Deep learning to escape deep water

Artificial intelligence (AI) may soon help transportation agencies and first responders determine the best evacuation routes during floods, thanks to the work of Missouri S&T researchers.

Suzanna Long, Hist’84, Phys’84, MS EMgt’04, PhD EMgt’07, and Steve Corns, both of Missouri S&T’s engineering management and systems engineering department (EMSE), are using a form of AI known as “deep learning” to develop forecasting tools to integrate water level rate of change as part of evacuation route planning in flood-prone areas.

Deep learning is a type of machine learning that imitates the human brain’s ability to process information and create patterns for use in decision making. Long and Corns will design their deep learning model to determine the best evacuation routes based on flood data, available roads for evacuation and traffic patterns.

Missouri S&T engineers are using a type of artificial intelligence that mimics how the human brain makes decisions to determine the best evacuation routes during a flood. Photo by Carolina Hidalgo, St. Louis Public Radio

Supported by funding from the Missouri Department of Transportation (MoDOT) and the Mid-America Transportation Center (MATC), a U.S. Department of Transportation initiative based at the University of Nebraska-Lincoln, Long and Corns are also using geospatial data from the U.S. Geological Survey, the National Weather Service and other public data sources to build their forecasting model.

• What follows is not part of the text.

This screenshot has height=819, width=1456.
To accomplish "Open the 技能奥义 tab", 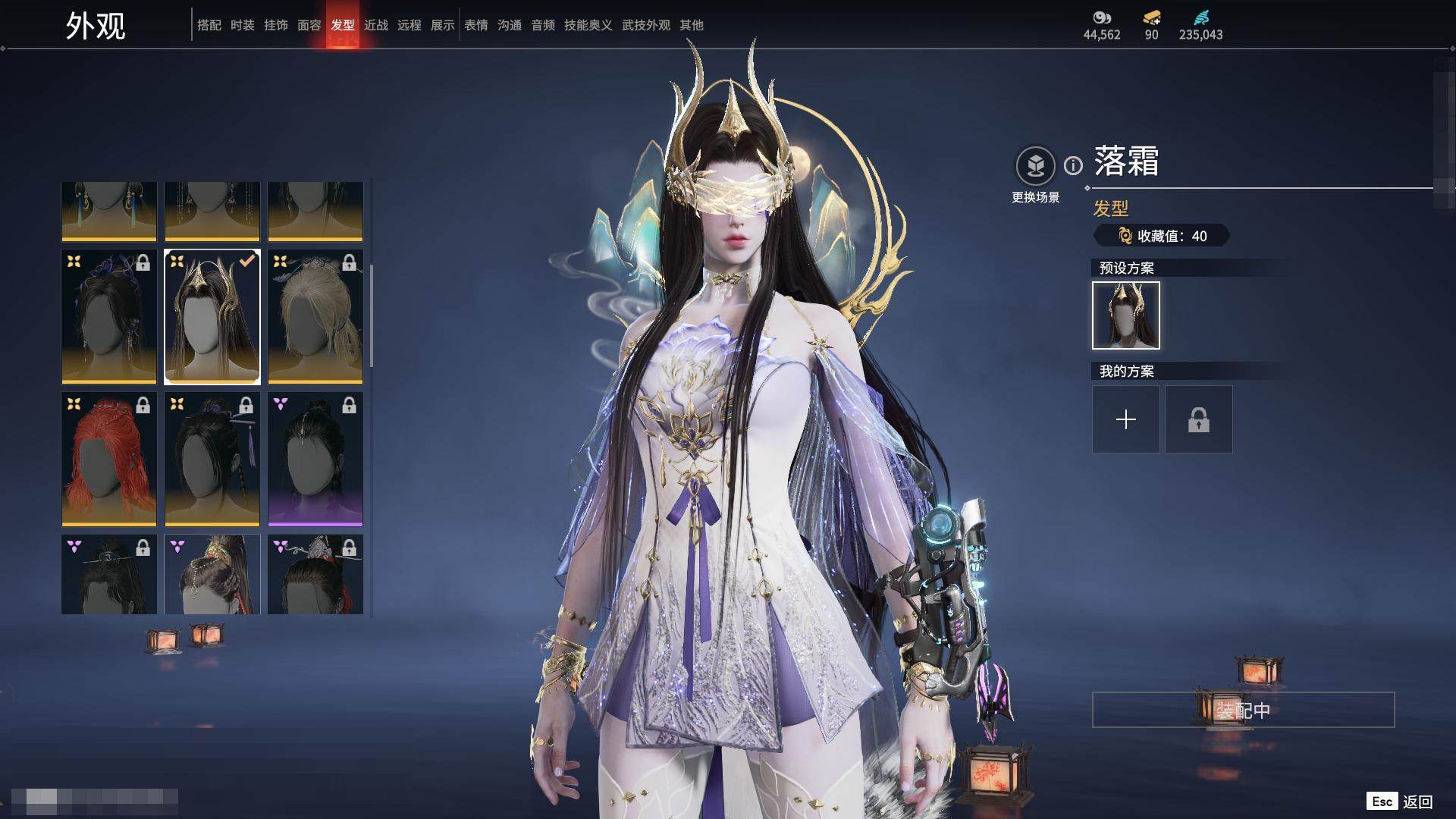I will coord(588,25).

For this research project, Long and Corns will use data from the Meramec and Missouri river basins to train a deep learning neural network to determine how deep and how quickly floodwaters will rise.

“We’ll use river rise and current flood plain modeling efforts from partners as part of a deep learning model to develop algorithms to determine when and where traffic needs rerouted,” says Long, chair and professor of EMSE. “We’ll use the ground truth from the spring 2019 flooding to guide our solutions and as model inputs.”

“This will be used to find relationships between the available data to increase the overall accuracy of the deep learning neural network,” says Corns, an associate professor of EMSE.

“This rate of rise is used to model evacuation or detour planning modules that can be implemented to assure the safety of the community and highway personnel, as well as the safe and secure transport of goods along public roadways,” Long adds.

The pair will also create a routing algorithm to guide evacuations based on an assessment of available roads and their conditions. Here, the AI will help determine which roads are accessible during flooding and which can accommodate the evacuation traffic.

“These modules can be linked to existing real-time rainfall gauges and weather forecasts for improved accuracy and usability,” Long says. “The transportation safety or disaster planner can use these results to produce planning documents based on geospatial data and information to develop region-specific tools and methods.”

Long and Corns received $124,000 in funding from MoDOT and MATC for the 12-month project, which is in its early stages.

The project combines Corns’ expertise in computational intelligence and complex systems with Long’s focus on disaster recovery. In 2013, Long and Corns worked with the USGS and the University of Puerto Rico at Mayaguez to develop a model to help city planners return their communities to their pre-event state after a large-scale disaster. That project was inspired by the EF-5 tornado that ripped through the southwest Missouri city of Joplin in 2011.